In fact, it was finding out just how many vagina-owners weren’t having orgasms that inspired her to take a closer look into why. “After reading [journalist] Peggy Orenstein’s Girls & Sex, it just became really clear that young women were not having a ton of fun when it came to sex,” says Banks, whom I spoke with in relation to the launch of her podcast. One of the statistics that really shook Banks—and that Orenstein, whose work focuses on sex education and gender dynamics, cites as a guest on the podcast—comes from a 2011 survey of over 800 young people ages 14 to 17, which found that 50 percent of those identifying as women had never masturbated.

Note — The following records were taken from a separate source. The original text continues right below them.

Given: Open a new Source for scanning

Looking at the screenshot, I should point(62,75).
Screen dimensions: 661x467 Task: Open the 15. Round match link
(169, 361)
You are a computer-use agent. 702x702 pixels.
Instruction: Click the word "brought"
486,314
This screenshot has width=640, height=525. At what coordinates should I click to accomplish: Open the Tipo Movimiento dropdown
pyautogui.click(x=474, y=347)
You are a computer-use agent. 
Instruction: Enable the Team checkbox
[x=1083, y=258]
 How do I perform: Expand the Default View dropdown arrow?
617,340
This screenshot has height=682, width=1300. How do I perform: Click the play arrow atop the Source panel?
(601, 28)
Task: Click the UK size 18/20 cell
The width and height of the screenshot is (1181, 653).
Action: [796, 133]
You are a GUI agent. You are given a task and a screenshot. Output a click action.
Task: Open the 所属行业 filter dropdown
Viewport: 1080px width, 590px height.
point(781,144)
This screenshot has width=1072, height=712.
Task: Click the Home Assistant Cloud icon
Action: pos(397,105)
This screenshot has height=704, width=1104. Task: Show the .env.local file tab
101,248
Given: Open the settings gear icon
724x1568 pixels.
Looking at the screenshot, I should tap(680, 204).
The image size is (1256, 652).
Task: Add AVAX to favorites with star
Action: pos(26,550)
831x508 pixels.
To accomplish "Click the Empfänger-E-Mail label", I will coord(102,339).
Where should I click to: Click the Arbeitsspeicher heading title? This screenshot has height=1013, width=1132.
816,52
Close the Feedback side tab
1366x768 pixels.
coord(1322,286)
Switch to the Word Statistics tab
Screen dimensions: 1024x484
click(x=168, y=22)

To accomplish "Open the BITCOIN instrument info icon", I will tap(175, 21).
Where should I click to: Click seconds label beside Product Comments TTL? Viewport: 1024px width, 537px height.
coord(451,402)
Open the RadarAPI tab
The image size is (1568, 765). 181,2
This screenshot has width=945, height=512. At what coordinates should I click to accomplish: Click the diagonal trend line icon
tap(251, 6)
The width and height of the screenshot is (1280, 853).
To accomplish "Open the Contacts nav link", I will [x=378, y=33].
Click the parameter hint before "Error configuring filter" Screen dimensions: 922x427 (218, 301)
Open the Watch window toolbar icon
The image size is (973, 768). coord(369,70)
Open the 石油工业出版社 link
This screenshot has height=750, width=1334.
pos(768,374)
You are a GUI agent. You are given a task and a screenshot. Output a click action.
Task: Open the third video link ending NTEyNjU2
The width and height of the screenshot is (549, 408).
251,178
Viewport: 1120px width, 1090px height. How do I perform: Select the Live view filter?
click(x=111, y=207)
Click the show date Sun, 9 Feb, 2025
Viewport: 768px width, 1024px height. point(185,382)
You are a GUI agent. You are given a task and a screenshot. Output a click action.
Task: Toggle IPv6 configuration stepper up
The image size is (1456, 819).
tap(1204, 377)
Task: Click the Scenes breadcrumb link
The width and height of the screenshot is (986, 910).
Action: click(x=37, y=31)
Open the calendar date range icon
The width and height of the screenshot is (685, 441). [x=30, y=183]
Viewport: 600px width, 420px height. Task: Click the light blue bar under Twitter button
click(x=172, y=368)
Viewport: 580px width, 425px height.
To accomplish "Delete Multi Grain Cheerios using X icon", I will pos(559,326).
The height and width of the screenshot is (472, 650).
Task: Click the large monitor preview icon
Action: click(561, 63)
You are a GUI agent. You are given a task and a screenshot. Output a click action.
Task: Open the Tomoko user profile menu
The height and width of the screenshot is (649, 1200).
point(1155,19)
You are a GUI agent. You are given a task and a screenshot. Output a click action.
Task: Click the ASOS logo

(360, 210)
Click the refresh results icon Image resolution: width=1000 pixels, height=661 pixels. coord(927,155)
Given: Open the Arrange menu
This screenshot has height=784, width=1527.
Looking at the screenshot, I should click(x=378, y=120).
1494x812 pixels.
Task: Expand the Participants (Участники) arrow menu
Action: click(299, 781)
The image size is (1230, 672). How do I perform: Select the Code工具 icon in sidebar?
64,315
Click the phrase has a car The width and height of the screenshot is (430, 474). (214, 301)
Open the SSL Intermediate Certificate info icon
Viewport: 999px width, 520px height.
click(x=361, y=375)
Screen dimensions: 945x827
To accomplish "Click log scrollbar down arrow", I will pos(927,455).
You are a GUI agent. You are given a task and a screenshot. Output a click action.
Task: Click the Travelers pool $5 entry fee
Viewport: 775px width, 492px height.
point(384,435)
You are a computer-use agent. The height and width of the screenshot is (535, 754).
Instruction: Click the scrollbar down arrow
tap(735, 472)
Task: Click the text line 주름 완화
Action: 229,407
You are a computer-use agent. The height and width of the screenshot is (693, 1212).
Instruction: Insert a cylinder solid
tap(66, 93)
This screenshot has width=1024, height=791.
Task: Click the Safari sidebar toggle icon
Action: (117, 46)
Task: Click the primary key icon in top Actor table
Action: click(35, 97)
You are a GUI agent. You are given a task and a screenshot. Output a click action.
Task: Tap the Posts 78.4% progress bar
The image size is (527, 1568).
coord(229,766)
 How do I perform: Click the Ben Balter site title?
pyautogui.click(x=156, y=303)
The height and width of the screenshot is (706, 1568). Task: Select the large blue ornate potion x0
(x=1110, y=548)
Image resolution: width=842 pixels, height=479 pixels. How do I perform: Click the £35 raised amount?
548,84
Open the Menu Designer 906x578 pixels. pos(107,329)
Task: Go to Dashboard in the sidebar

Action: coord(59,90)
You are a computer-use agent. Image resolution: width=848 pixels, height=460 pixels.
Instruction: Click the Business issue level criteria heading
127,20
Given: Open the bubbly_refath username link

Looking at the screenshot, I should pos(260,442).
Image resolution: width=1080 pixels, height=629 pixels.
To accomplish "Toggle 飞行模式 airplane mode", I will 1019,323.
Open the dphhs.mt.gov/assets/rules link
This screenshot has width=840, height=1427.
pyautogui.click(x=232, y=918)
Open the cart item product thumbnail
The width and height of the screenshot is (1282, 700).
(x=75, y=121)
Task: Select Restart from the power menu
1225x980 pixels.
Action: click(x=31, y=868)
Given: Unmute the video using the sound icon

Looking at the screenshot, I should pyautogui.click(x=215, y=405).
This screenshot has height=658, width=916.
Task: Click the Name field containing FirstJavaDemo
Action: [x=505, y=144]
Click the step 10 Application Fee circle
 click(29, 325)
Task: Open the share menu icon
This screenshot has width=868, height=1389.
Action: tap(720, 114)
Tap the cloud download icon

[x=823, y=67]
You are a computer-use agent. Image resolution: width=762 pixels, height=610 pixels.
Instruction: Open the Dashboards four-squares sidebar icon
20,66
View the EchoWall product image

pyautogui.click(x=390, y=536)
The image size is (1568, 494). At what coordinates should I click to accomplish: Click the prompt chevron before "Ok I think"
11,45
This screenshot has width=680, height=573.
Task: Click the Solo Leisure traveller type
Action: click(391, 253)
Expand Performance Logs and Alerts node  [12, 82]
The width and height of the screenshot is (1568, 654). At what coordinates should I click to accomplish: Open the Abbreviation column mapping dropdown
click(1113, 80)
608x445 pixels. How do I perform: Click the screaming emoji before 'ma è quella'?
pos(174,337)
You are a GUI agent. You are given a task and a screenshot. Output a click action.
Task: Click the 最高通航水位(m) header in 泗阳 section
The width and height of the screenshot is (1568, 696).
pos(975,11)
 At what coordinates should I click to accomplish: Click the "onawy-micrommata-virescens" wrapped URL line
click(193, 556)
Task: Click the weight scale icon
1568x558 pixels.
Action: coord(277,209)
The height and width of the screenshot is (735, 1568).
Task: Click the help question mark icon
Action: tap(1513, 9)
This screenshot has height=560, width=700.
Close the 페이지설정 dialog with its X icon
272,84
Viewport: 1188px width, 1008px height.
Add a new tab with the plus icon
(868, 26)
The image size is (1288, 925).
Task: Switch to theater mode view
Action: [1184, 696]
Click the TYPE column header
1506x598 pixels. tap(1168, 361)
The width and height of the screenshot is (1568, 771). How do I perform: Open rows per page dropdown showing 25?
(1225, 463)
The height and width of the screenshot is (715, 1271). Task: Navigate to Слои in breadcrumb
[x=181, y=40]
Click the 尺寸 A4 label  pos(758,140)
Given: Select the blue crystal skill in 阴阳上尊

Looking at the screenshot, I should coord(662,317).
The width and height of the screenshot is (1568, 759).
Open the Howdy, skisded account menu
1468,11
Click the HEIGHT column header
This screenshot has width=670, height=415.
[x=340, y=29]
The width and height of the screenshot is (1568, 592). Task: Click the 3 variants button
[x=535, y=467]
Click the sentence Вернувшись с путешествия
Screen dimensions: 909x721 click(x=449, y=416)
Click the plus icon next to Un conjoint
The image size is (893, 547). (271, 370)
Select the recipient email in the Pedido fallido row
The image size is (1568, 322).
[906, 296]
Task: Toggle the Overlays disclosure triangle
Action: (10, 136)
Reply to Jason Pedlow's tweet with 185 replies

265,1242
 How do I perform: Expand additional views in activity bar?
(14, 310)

Though there's reason to believe (and hope!) that number has since risen, as sexual pleasure and masturbation have grown less stigmatized for vagina-owners, learning about the pleasure gap got Banks thinking about conversations she’d had with friends around sex, and how much the sex education she'd received had set her up to naturally leave pleasure out of the equation. “It’s all fear-based and about STIs and unwanted pregnancy, but no one’s ever like, ‘Let me tell you about an orgasm, because it’s pretty great,'” she says, laughing.

“I’ve been with my husband for a really long time, and what’s great about that is there’s always an opportunity to find new ways to keep it interesting.” —Elizabeth Banks

As for Banks, incorporating more pleasure into her own life is an ongoing journey, or as she frames it in the podcast episode, “a lifelong pursuit toward self-understanding.”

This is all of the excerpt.